Kool is from the Netherlands and has lived and worked in Hungary since 1987. She received her Ph.D. in 1993 from the University of Utrecht, the Netherlands, for her dissertation “God Moves in a Mysterious Way: The Hungarian Protestant Foreign Mission Movement (1751–1951).” From 1995 until 2005 she served as the director of the Protestant Institute for Mission Studies in Budapest, and in 1998 received a state appointment as university professor at the Reformed Theological Academy in Papa, Hungary, to chair the Department of Missiology. In 2003 she defended a dissertation titled “Individual and Community in Transition: Exploring a Relevant Missiology for Hungary,” for her Dr.Habil. degree at the Reformed University of Divinity in Debrecen. Since 2004 she has chaired the Central and Eastern European Association for Mission Studies, and serves as European representative on the executive committee of the International Association for Mission Studies.

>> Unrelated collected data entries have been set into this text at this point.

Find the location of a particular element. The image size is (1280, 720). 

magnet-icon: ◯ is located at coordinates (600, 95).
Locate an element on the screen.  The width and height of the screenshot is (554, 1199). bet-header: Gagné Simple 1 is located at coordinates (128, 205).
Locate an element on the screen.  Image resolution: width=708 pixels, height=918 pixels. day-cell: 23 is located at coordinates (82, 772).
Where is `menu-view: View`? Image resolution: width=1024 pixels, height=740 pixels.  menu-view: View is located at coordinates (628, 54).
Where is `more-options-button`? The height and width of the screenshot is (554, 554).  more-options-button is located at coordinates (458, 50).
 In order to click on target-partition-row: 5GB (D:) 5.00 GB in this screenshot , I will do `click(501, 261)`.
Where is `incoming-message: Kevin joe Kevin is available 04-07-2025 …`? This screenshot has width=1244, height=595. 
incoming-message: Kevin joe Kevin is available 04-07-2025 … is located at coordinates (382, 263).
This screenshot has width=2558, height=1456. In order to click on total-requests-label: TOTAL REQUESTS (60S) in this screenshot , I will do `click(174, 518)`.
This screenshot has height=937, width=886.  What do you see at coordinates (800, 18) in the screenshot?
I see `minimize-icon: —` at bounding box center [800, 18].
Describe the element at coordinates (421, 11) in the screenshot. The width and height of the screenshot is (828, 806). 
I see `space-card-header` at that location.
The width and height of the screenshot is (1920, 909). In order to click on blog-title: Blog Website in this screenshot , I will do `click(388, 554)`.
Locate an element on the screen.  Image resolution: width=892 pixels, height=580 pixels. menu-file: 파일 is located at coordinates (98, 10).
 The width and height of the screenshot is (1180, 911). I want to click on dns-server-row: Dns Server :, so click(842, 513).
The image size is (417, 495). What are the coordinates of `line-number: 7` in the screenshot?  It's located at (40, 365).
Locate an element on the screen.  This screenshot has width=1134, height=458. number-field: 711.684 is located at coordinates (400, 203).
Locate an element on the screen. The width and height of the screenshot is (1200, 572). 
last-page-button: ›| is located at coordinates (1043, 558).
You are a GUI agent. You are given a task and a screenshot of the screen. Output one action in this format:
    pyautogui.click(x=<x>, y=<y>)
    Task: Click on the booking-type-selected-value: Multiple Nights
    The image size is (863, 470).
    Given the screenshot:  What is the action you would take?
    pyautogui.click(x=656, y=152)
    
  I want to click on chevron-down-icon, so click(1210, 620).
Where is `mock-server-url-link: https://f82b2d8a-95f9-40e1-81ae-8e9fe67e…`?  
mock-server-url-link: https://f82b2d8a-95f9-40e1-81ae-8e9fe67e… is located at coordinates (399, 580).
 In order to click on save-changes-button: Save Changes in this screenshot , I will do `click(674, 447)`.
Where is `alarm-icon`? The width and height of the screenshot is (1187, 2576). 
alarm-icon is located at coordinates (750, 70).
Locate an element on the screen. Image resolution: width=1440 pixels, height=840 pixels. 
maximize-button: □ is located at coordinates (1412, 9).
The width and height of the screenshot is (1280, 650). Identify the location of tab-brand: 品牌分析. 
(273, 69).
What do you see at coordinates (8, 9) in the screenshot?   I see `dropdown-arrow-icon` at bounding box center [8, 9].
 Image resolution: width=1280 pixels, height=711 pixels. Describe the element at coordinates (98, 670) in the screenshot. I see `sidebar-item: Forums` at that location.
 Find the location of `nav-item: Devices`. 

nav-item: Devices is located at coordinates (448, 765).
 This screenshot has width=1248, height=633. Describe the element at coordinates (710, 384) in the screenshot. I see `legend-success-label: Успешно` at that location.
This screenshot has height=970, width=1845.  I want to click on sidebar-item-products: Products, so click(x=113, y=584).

The lecture schedule is as follows:
Lecture I
Monday, March 5 at 7:00 p.m., followed by a reception in the Private Dining Room
Lecture II
Tuesday, March 6 at 1:15 p.m.
Lecture III
Tuesday, March 6 at 7:00 p.m.
All lectures will be held in the Main Lounge of the Mackay Campus Center and are open to the public free of charge. For more information, contact the Communications/Publications Office at 609.497.7760 or visit www.ptsem.edu.
Princeton Theological Seminary was founded in 1812 as the first seminary established by the General Assembly of the Presbyterian Church. It is the largest Presbyterian seminary in the country, with more than 700 students in seven graduate degree programs.